Я стал уверять, что программа вовсе не рассчитана на сплошной хохот, что в ней найдется место и лирике.
– Хорошо, – сказала она, – я еще подумаю, почитаю, посмотрю. Здесь много замечательных рассказов, но боюсь, они не для меня – я ведь не чтица. Но я посмотрю еще…
«Кинопанорама» и другие
– Сегодня, когда ехал к вам на девятнадцатом, весь троллейбус обсуждал вчерашнюю передачу Каплера, – сообщил я.
– Я все хотела вас спросить, – перебила меня Ф. Г., – где вы сходите? У Яузских ворот?! Голубчик, я же просила вас – проезжайте на одну остановку дальше. Возле этих жутких трущоб нельзя и минуты находиться: не ровен час, обчистят карманы или, того хуже, пырнут ножом.
– Ну, что вы! – засмеялся я. – Не во времена же Хитровки живем!
–А что изменилось? Когда я приехала сюда, на Котельническую,– это сорок восьмой год, кажется,– в этих жутких кварталах, спускающихся к реке, поверьте, все было, как до революции. Только жителей стало вдвое больше. Мы с Павлой Леонтьевной пошли гулять, так, увидев эту клоаку, женщину в драной ситцевой кофте – она набирала в ведро воду из колонки: там же ни водопровода, ни канализации,– «мама» сказала мне: «Фаина, мы попали в прошлый век. Никому не говори об этом. Это в столице государства, которое тридцать лет трубит, что оно для трудящихся»[1]. И она оказалась права: прошло еще двадцать лет, и я сама видела, как грязные дети плескались у той же самой колонки – она возле трамвайной остановки. И рядом – наш небоскреб для избранных, последнее воплощение сталинского размаха! Вы плохо представляете, каким он был, когда я въехала. Скоростные лифты, холлы с мягкой мебелью, ковры на лестницах белого мрамора, прорва обслуги. И всюду охрана – в каждом подъезде привратники и лифтеры, которые бдели круглые сутки, чтобы, не дай бог, простые трудящиеся не увидели, как живут их слуги. Сейчас дом, конечно, поплошал – слуг народа в нем стало меньше, поразъехались в новые дома получше, а трущобы у реки все те же. Я не раз говорила Таньке Тесс:
– Ну, раз ты так обожаешь контрасты, ради них мотаешься по пять раз на год то в Париж, то в Лондон, то в Ниццу, напиши об этих кварталах у Яузы – таких контрастов нигде днем с огнем не сыщешь!..

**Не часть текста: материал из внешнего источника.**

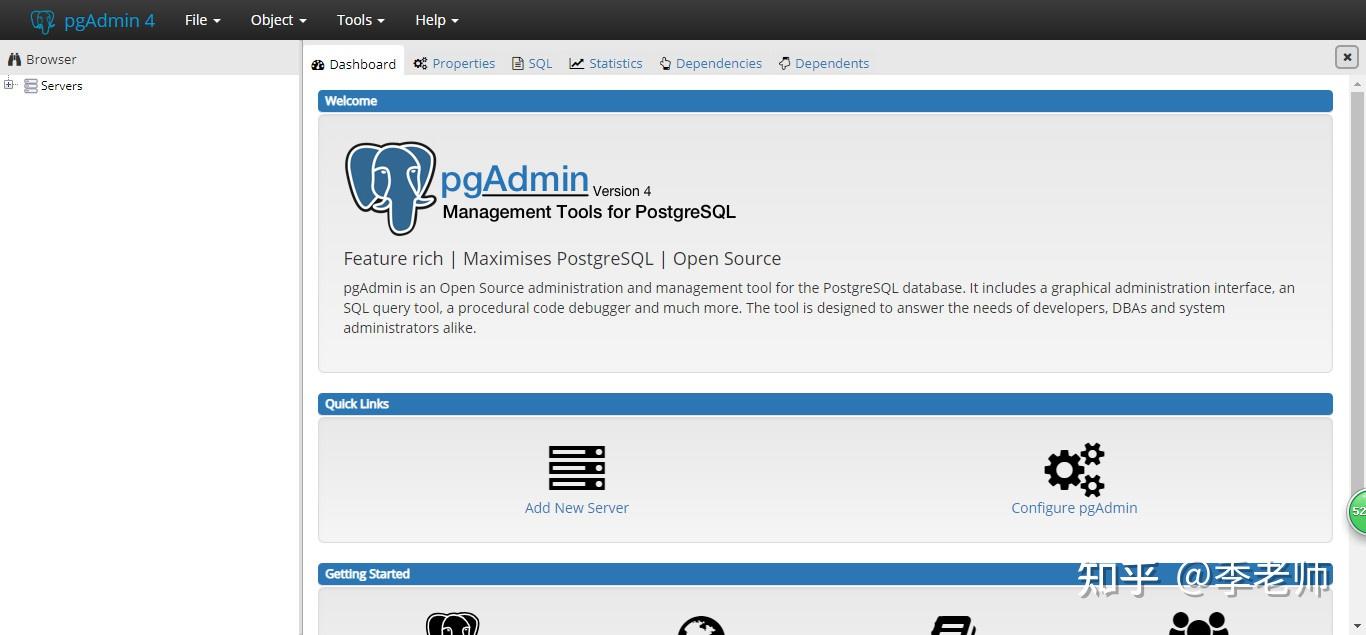Open the Tools dropdown menu
This screenshot has width=1366, height=635.
pyautogui.click(x=358, y=19)
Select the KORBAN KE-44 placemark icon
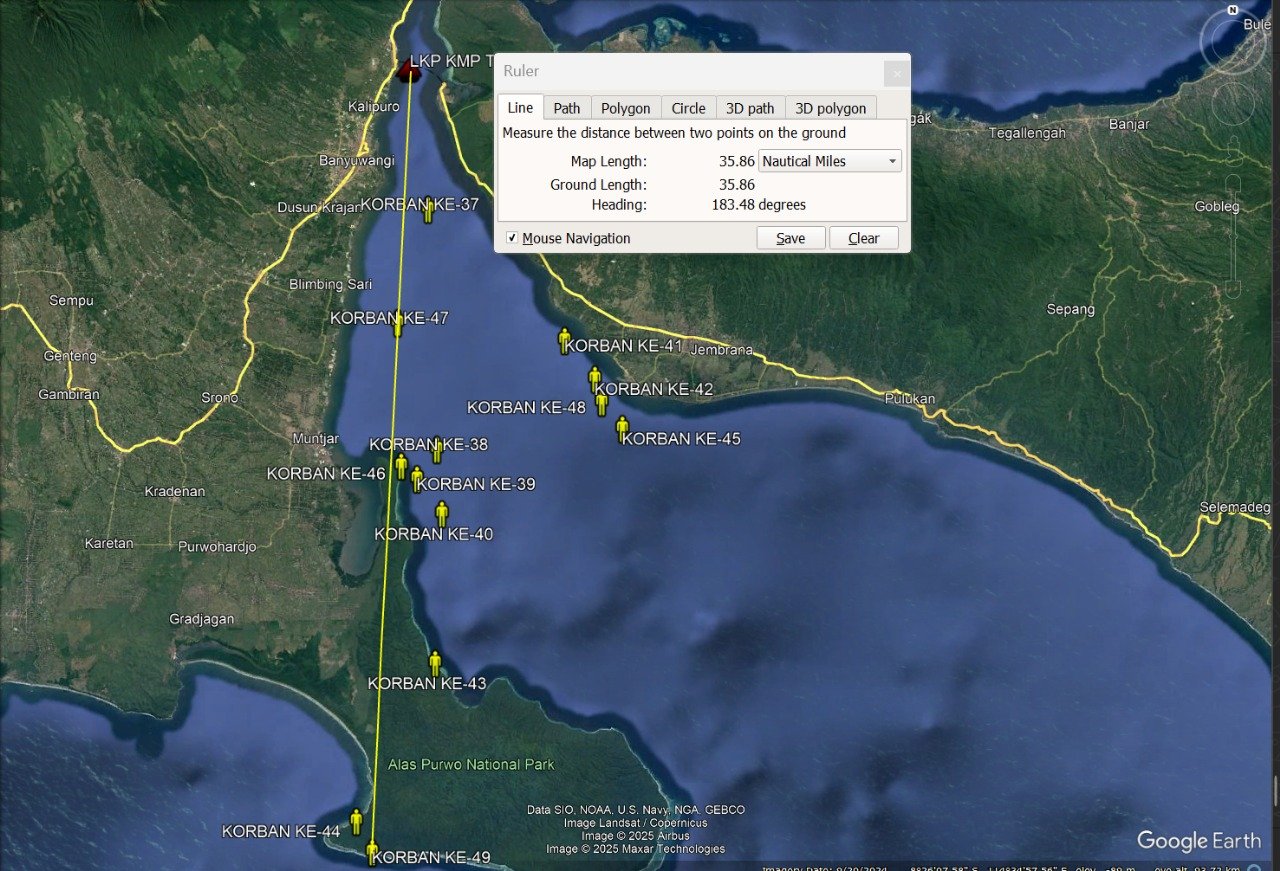 click(356, 822)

Я предложил Ф. Г. все же пойти погулять – день отличный и жара уже спала.
– Только не к Яузе! Туда я больше ни ногой! – предупредила Ф. Г. – Я проведу вас лучше к Таганке, к торговым рядам. Накупим там требухи, свиных ножек, наварим холодца и станем с ним у пивной на Хитровке. Эх, родись я на полвека раньше!..
Мы двинулись по маршруту, и тут Ф. Г. вдруг спросила:
– Так что вы говорили о Каплере?
Я рассказал о вчерашней «Кинопанораме», в которой Алексей Яковлевич посвятил несколько страниц несчастным судьбам детей Голливуда – Джеки Кугана, Ширли Темпл, Джуди Гарленд, которых эксплуатируют, пока они приносят доход, а потом бросают на произвол судьбы.
– Люся так и сказал? – удивилась Ф. Г.
– Ну, приблизительно. И еще об их покалеченном детстве. И фрагменты показал прекрасные!